### TASK BRIEF
From the account of Miriam's time in foster care, copy out word for word the passage starting with "There was also" and going on through "abused them himself.".

### TEXT SECTION
---+---
Miriam was born in the early 1980s and placed into foster care before she was one month old. She was sexually abused at the foster home almost every night from the age of four until she ran away at 15.

The main offenders were the foster mother’s two teenage sons, who molested and raped Miriam and her siblings numerous times.

There was also a neighbour, Mr Johnstone, and his teenage children. On weekends the Johnstone teenagers would get the young kids drunk on alcohol and sexually abuse them, before taking them to Mr Johnstone who abused them himself.

Miriam said her foster mother, Ellen, knew about the abuse but didn’t care.

‘She was dodgy herself anyway. Things like, she would make us go and shower with her, she would make us go to bed naked with her, she’d make us do things.’

Miriam explained how Ellen would coach and threaten the children whenever the welfare officers came to visit.

‘They never did any surprise visits or anything so we would always know when they were coming and always – like Ellen would go out and buy us a new shirt or something so we’ll all be in the same clothes ... We’d just sit there and be quiet. We were always told not to speak, not to do anything.’

When Miriam was in Grade 9 one of her teachers began to suspect that she was being mistreated at home. He contacted the welfare department, who arranged a meeting at the school.

Miriam attended alongside the principal, the police, the child welfare officer, and Ellen. Too frightened to speak in front of her foster mother, Miriam said nothing about the abuse and the investigation stopped there.

‘I just went home and then I got a hiding.’

Sometime later Miriam ran away from the home and never went back. She has been dealing with the impact of the abuse ever since.
---+---
### DATA SHOWN
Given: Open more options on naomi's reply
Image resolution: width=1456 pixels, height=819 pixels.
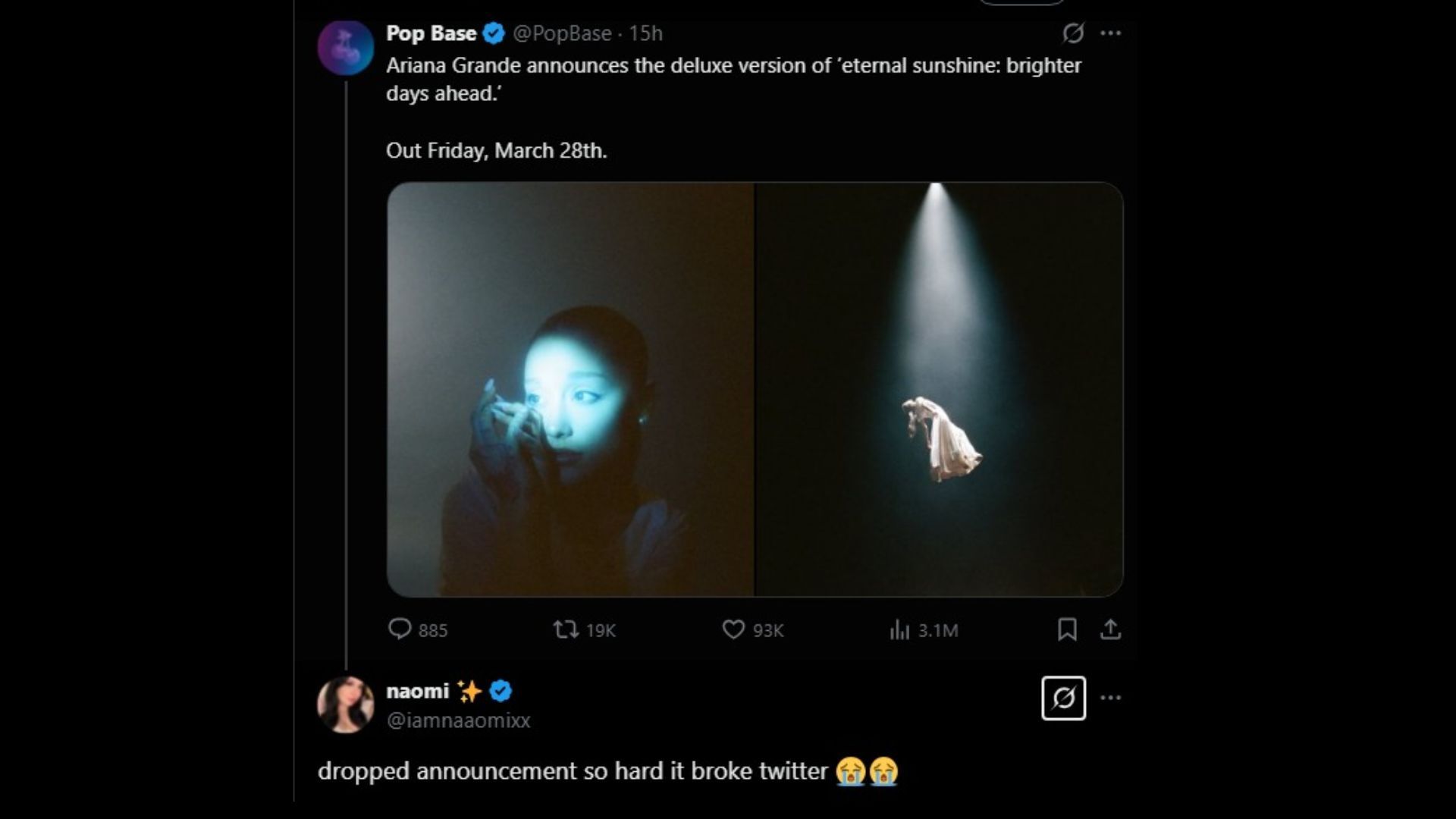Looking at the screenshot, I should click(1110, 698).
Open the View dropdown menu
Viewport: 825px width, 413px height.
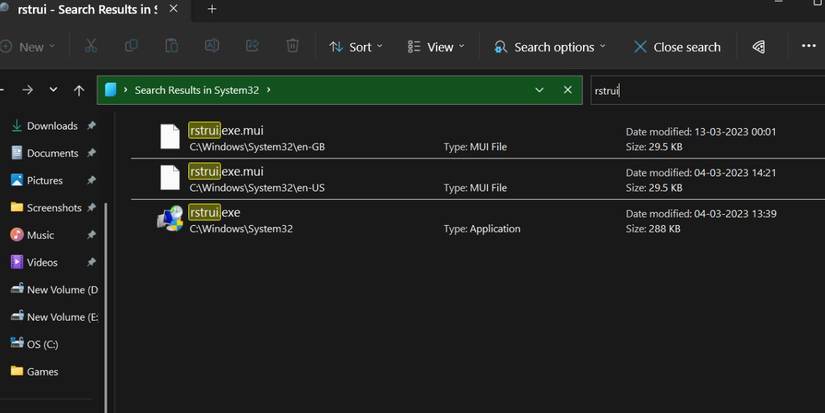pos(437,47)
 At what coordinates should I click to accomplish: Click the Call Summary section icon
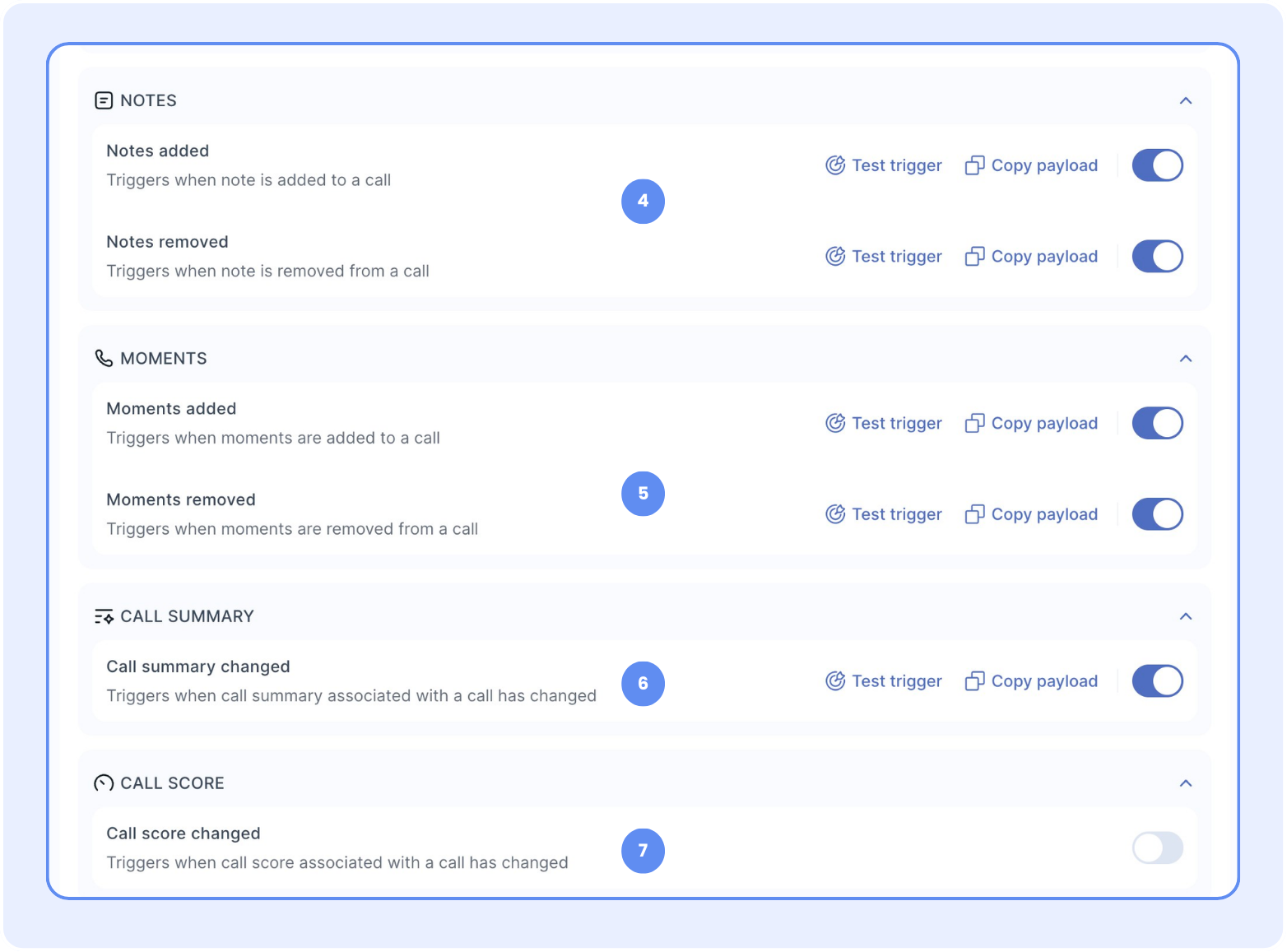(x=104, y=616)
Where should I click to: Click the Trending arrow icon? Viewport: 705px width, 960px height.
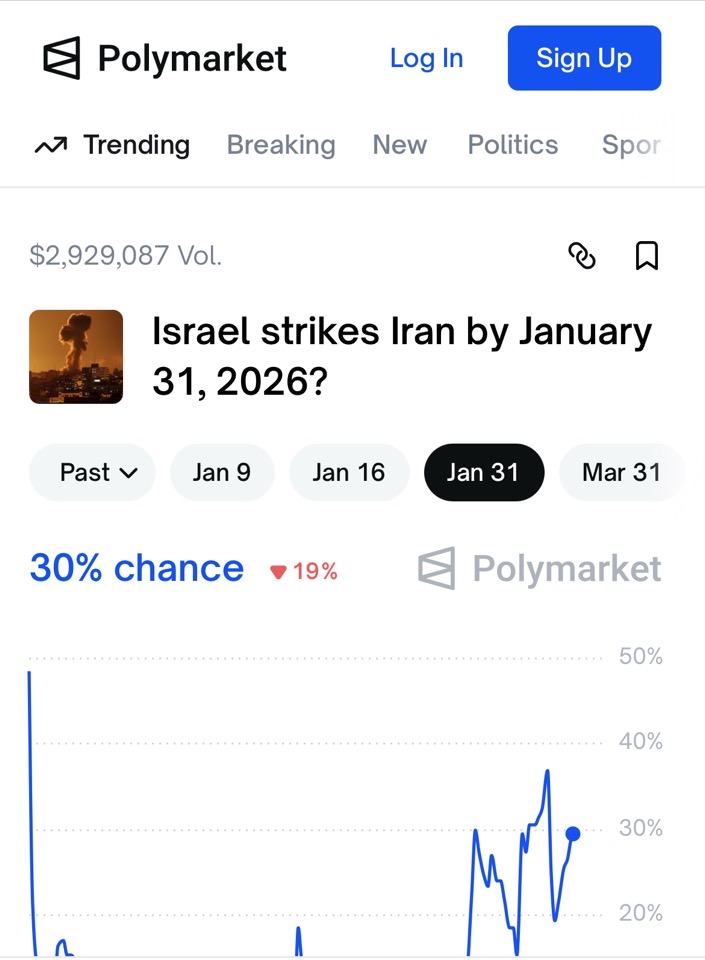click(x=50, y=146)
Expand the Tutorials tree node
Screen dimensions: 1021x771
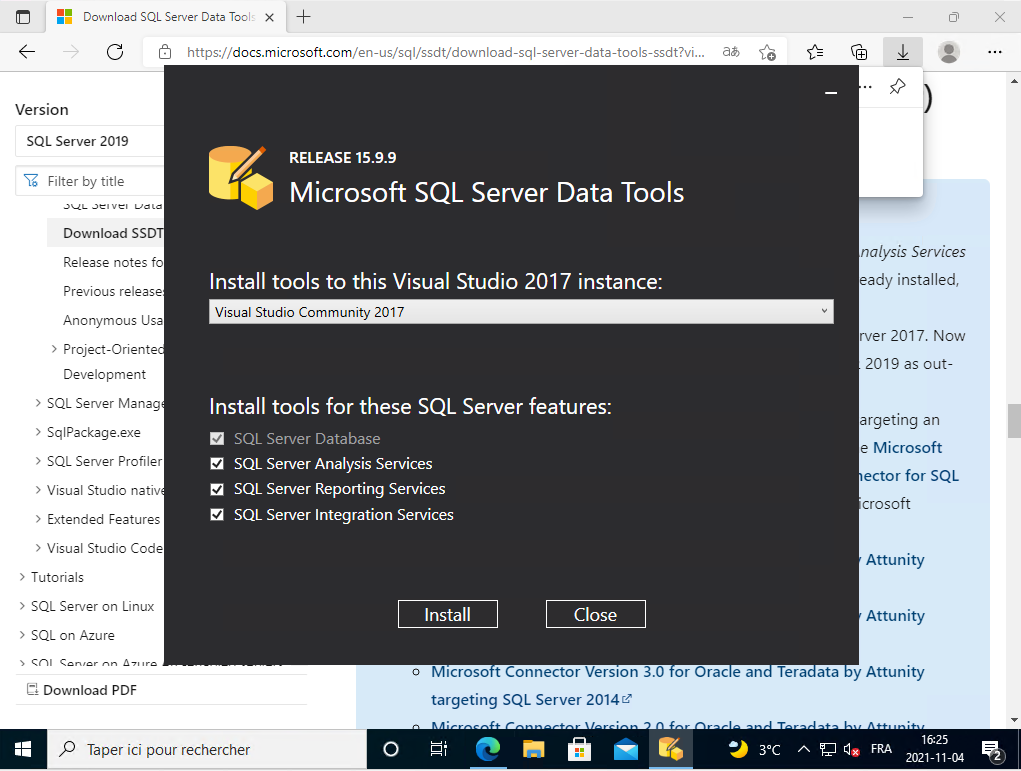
---+---
### WRITTEN ANSWER
There was also a neighbour, Mr Johnstone, and his teenage children. On weekends the Johnstone teenagers would get the young kids drunk on alcohol and sexually abuse them, before taking them to Mr Johnstone who abused them himself.